Besides the clock frequency changes, ATI has also made improvements to its pixel-shading engine, occlusion culling technology, and the memory controller itself. We’ll start with the updated pixel-shading engine, dubbed SMARTSHADER 2.1.
The key addition to the RADEON 9800 PRO’s pixel shading prowess is the new F-buffer present in SMARTSHADER 2.1. The F-buffer works like a form of cache memory, storing pixels that require multiple passes rather than writing them out to the frame buffer each time. This feature in particular was meant to address the shortcomings of RADEON 9700’s instruction length. With RADEON 9700 limited to 64 instructions, some complex shader effects required the pixel shading engine to make multiple passes. While this produced lifelike images, performance is crippled in the process. The F-buffer eliminates some of the redundancy from the graphics pipeline, saving time and reducing memory bandwidth requirements.
ATI also likes to point out that the F-buffer allows them to support fragment shader programs of unlimited length.
HYPERZ is the term ATI uses for its occlusion culling technology, meant to prevent the graphics core from rendering objects that are hidden from the end user’s view. For example a poster placed on a wall, rather than rendering the entire wall and the poster, with HYPERZ the graphics core only renders the visible area of the wall as well as the poster, the area behind the poster is not rendered, making more efficient use of the graphics core and more importantly, its precious memory bandwidth.

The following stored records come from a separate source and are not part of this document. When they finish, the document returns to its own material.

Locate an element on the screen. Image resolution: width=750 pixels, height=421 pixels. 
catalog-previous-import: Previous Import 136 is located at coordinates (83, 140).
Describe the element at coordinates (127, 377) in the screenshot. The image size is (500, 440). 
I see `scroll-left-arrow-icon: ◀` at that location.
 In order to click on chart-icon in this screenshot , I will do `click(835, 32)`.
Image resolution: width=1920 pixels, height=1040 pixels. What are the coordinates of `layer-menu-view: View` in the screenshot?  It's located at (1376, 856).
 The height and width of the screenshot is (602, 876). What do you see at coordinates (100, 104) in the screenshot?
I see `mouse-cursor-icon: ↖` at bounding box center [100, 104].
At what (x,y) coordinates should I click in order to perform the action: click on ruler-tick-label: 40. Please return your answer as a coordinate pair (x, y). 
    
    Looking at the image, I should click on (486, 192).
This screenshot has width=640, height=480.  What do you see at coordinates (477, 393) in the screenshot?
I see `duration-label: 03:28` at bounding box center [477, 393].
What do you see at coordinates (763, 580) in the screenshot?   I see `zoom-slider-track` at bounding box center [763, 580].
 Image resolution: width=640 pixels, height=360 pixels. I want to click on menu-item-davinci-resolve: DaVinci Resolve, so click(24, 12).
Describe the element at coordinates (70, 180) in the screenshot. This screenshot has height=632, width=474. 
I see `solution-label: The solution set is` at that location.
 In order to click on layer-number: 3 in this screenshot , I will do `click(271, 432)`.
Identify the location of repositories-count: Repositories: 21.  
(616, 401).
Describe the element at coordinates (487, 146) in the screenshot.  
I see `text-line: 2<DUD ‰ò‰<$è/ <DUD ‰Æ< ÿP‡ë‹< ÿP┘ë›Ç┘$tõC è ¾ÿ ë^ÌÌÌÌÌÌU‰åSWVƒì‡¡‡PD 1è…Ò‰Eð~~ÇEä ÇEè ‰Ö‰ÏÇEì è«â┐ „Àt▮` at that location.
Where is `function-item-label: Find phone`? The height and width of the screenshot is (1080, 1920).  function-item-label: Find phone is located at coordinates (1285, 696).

HYPERZ III+ maintains the 24:1 lossless Z-buffer compression, Fast Z-buffer clear and 3-level Hierarchical Z-buffer first introduced in RADEON 9700, and adds an enhanced Z cache that has been optimized to work better with stencil buffers. This addition is meant to enhance RADEON 9800 PRO’s performance with next generation games that will use real-time shadow volumes extensively. Doom III is the most notable example.
The final piece to the RADEON 9800 puzzle is its enhanced memory controller. If you recall, the RADEON 9700 core utilized four 64-bit memory controllers. Each of the controllers can be simultaneously writing data to memory, or reading data back into the graphics processor. RADEON 9800 PRO’s controller has been optimized for greater efficiency, resulting in greater performance in 4x and especially 6x AA modes.